Strategic Leadership
Impact on Quality
The key recommendations are oriented towards quality improvement. First, evidence-based practice has established links between the practice and desirable outcomes. Using evidence to guide treatments and decision-making will deliver better medical decisions, and this should result in better patient outcomes. Furthermore, there is literature on service metrics as well. This will form the foundation of evidence that can be used to improve specific service metrics. For example, it was identified that 47% of patients felt help came when they needed it, meaning that 53% did not. This score can be improved. There are studies that show that nurse-to patient staffing ratios improve performance on a number of measures ranging from service to safety (Rothberg et al., 2005). Using the body of academic evidence to solve problems will improve quality because it reflects the use of techniques that have proven effective in the past for other healthcare institutions.
Improved communication with patients also serves to improve quality. First, when patients receive better communication about what to do, they are likely to have better outcomes. Additionally, patients appreciate a high level of communication. Studies show that patient perceptions of quality are higher when there is a higher level of communication between the patient and the perception is what is recorded in the HCAHPA survey.
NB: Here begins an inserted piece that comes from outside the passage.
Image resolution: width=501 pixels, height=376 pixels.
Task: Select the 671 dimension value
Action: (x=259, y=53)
Improving Organizational Quality
Shared governance is a key component of improving organizational quality. While evidence-based practice can be used to improve any one procedure or task, improving overall quality is usually a matter of building an organization that is more capable of improving quality. There are a few implications for this. One is that the organization's structure and culture need to be more oriented towards quality improvement. This is where shared governance comes into play. Under the shared governance model, responsibility is shared, but ultimately everybody in the organization is responsible for quality. Departments that work together hold each other accountable, especially when quality objectives are missed. A shared governance model creates the mechanisms for communication between units that not only allows them to work together to provide better service levels, but also allows them to be more accountable, something that is also associated with higher quality levels.
Training
The plan contains three elements -- communication, evidence-based practice and shared governance. To some extent, all three of these will require some amount of staff training to implement. Shared governance is more of an organizational structure issue, but there will need to be some training to help people understand what the new structure is, how it works and what it is intended to achieve.
Evidence-based practice requires training of staff at multiple levels. They will need to know how to find evidence that can inform procedures and policies. This is not as easy as it sounds -- there are academic sources, and input from collaborative partners, and there are electronic decision-making tools, so there is a wealth of information available. But decisions need to be made quickly, which places emphasis on having evidence available quickly and easily -- that is where the training will be required, to help staff identify the right source for different types of information and then have them trained to find that information quickly.